Anthropoid apes; chimpanzees, bonobos, orang-utans and gorillas.
Gibbons and Siamangs. Leaping lemurs (including the indri and
sifakas). The woolly lemur is excepted. Large lemurs. Bamboo or
gentle lemurs are excepted.
Primates for which you do not need a DWAA licence
marmosets, tamarins, squirrel monkeys, night or owl
monkeys, titi monkeys, woolly lemur, bamboo or gentle lemurs;
plus loads of others available through the attached link:
Q3. Have you any
knowledge as to the make up of the private primate population?
I assume that a small primate would have different welfare needs
to one of the larger primates.
A4. The most popular
privately kept primates are: capuchins, marmosets, tamarins, squirrel
monkeys, owl and titi monkeys.

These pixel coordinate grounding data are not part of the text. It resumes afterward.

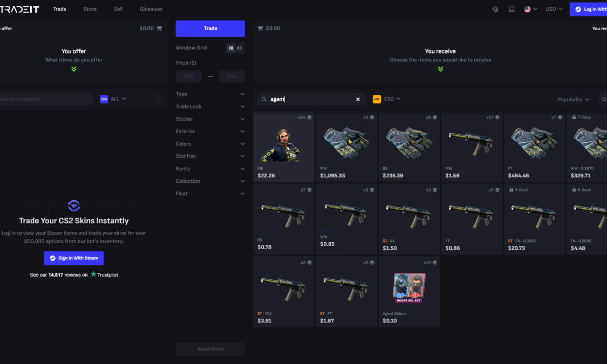Clear the agent search with the X icon
Image resolution: width=607 pixels, height=364 pixels.
(x=358, y=99)
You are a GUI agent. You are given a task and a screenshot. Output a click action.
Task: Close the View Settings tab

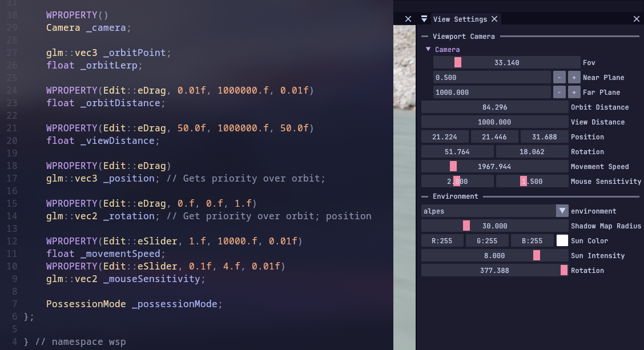tap(494, 19)
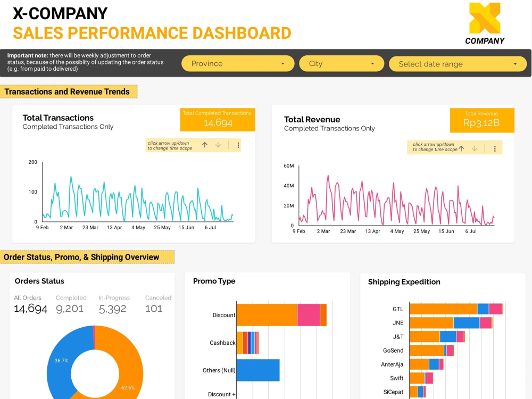Screen dimensions: 532x399
Task: Click the Discount bar in Promo Type chart
Action: 266,315
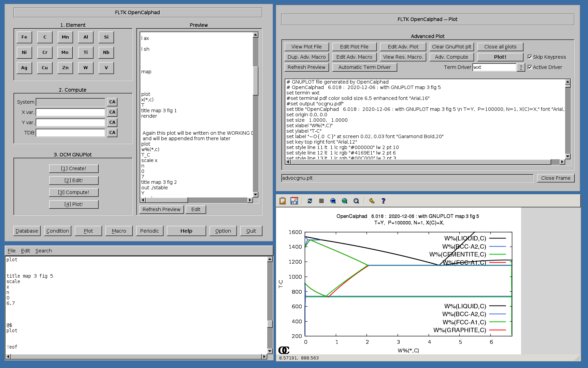Go to next zoom with green arrow magnifier

pos(345,201)
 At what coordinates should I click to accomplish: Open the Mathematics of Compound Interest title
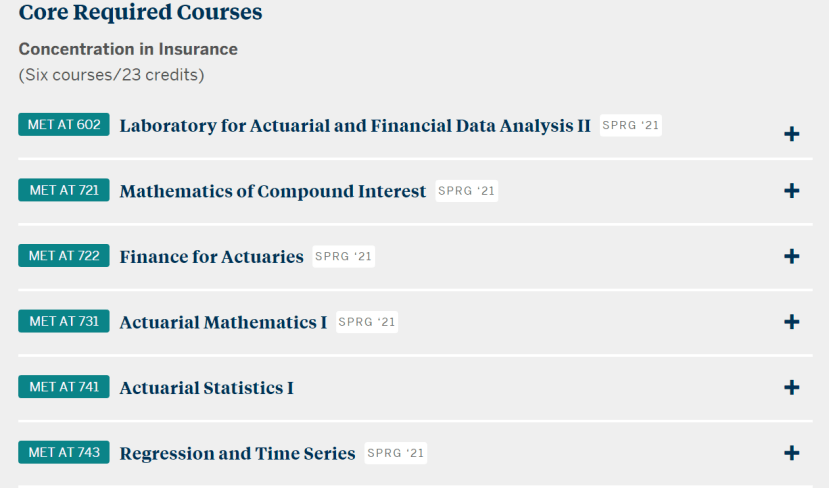[x=273, y=191]
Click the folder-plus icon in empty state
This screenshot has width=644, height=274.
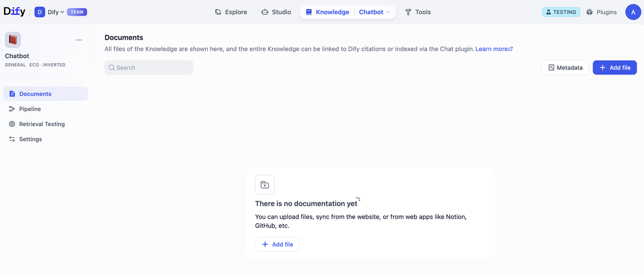[265, 185]
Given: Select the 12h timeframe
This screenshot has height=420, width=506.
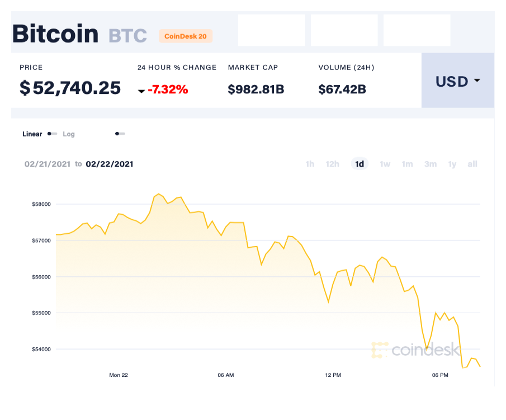Looking at the screenshot, I should [333, 164].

We have been told that there are
very few if any great apes in private ownership (eg chimpanzees,
gorillas, orang-utans). Different sorts of primates have different
needs but the code aims to provide a general over-view of needs
and prompt the owner to get further, more detailed advice, where
Q5. Why does the
Government see the Code as being necessary if there is no firm
evidence that there is a widespread welfare problem (paragraph
8.2 of EM)?
A5. MPs and Peers
raised concerns about the availability of primates to non-specialists
during the passage of the Animal Welfare Bill through Parliament.
The Government agreed to look at the problem. The Government considered
that there did not appear to be a large problem to warrant the
introduction of a regulatory scheme. However the Government accepted
that the de-listing of some primates from the Dangerous Wild Animals
Act 1976 meant that there was no longer a need to ensure to local
authority inspectors, under that legislation, that those particular
primates were provided with their necessary welfare needs. It
was also accepted by the Government that primates are complex
animals (humans closest animals) that require specialist attention.
The Code of Practice is therefore intended to inform owners (or
prospective owners) what is required to look after a primate,
whether it is on the DWAA list or not.
Q6. Has the Government
any plans to fill the knowledge gaps around the private primate
population as a basis for deciding whether there is a regulatory
A6. The impact assessment
concludes that there is little evidence to support a regulatory
regime but accepts that primates are complex creatures that require
specialist attention. The code would be light touch and points
out what owners should already be doing under the Animal Welfare
Act 2006 - ie, providing for the welfare needs of their animals.
We will need to review the code within the next 5 years which
will show how effective it has been.
I can confirm that the government commitment was
for a code of practice.
Quote by the then Animal Welfare Minister, Ben Bradshaw,
MP (Standing Committee, Animal Welfare Bill, 19th Jan 2006):
"I can tell the hon. Member for Lewes and my
hon. Friends the Members for Stroud and for Llanelli (Nia Griffith)
that, as a priority, the Government intend to develop a code for
the keeping of primates."
This was repeated in the Lords at Grand Committee
stage by Baroness Farringdon on 24th May 2006.